● WORK REQUEST
Copy out each line of the material below that holds the string "window".
========================================================================
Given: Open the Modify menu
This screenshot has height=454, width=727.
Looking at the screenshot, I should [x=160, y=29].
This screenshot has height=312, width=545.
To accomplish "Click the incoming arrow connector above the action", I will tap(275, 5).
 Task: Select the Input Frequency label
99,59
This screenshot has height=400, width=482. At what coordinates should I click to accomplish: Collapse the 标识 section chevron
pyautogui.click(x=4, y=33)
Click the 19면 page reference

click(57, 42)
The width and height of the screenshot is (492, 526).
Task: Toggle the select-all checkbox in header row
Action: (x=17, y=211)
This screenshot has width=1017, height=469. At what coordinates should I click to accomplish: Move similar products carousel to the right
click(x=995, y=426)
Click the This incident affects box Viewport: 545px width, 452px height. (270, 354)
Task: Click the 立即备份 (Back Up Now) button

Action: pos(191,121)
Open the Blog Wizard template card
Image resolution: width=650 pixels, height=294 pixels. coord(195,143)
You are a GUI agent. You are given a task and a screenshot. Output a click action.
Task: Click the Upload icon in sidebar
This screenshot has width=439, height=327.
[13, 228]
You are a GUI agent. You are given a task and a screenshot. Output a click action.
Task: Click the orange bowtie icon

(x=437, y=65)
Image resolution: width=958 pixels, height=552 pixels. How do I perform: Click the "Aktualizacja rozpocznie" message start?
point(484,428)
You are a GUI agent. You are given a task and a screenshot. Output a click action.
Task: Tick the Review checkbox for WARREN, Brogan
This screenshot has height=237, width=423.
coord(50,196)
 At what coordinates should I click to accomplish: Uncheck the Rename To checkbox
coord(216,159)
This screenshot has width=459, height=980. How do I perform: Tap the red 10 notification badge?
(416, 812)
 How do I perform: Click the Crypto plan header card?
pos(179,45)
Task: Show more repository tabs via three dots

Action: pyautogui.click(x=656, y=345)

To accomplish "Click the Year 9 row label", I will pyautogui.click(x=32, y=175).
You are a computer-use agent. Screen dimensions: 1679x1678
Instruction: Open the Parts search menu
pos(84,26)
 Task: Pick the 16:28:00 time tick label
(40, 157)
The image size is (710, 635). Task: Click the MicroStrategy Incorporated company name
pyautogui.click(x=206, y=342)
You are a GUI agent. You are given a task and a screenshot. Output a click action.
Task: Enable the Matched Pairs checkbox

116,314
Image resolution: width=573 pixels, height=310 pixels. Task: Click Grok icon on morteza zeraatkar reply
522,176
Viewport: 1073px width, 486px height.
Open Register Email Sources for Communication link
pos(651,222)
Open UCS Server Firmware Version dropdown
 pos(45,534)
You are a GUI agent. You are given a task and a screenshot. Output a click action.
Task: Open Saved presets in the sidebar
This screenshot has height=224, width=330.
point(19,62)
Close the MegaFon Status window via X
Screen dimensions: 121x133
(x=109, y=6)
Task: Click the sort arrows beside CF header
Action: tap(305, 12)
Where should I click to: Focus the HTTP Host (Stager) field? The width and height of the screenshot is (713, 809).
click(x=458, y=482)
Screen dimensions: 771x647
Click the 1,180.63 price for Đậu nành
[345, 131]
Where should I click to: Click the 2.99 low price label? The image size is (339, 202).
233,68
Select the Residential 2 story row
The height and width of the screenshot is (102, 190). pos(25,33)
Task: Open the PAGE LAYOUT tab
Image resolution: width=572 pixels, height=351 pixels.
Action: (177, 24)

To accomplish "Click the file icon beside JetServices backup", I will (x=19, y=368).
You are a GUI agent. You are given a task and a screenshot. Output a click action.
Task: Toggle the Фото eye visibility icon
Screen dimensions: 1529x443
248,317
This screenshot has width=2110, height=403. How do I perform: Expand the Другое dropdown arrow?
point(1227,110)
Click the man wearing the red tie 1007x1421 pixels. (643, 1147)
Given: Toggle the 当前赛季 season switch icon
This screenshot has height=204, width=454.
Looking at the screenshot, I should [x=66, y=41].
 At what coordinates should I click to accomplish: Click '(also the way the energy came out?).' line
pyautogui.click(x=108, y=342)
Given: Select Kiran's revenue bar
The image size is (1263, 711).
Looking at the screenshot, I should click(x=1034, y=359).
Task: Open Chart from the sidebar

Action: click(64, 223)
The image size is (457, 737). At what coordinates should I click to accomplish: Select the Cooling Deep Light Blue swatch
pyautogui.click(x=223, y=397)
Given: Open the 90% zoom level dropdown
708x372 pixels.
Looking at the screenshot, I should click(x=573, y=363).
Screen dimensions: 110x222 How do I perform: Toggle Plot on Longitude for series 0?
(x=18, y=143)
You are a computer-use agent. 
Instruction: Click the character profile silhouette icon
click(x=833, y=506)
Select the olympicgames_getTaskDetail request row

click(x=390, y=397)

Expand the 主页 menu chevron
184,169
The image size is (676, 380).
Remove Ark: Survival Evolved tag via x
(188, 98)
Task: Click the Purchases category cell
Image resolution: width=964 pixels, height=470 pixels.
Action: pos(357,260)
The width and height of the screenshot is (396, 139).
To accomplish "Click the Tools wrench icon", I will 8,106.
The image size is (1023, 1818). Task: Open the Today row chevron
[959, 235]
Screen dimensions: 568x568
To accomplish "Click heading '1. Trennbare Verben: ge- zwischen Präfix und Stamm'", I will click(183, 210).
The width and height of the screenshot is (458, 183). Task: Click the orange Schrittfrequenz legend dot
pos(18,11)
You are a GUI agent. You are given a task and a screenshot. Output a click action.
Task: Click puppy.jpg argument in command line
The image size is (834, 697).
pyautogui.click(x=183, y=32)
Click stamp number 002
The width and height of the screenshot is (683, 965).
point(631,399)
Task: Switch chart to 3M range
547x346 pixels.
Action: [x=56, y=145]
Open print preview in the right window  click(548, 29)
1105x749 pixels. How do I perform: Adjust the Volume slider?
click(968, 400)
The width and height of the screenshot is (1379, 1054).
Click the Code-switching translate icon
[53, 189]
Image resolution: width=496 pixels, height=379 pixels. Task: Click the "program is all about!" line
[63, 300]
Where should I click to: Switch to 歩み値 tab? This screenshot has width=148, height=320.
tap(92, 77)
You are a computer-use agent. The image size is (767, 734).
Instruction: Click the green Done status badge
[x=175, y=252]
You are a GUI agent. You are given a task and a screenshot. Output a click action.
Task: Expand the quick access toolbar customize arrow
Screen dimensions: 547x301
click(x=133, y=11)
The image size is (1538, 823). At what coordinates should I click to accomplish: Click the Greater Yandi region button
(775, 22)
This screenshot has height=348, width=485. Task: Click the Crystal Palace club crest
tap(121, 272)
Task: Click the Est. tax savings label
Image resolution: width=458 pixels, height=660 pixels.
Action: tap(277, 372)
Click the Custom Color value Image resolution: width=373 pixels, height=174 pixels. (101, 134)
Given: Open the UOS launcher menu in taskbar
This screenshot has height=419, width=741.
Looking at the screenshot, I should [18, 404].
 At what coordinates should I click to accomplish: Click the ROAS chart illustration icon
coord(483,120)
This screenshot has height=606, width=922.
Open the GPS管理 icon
========================================================================
● PROBLEM SOLUTION
Close the MegaFon Status window via X
Open print preview in the right window  click(548, 29)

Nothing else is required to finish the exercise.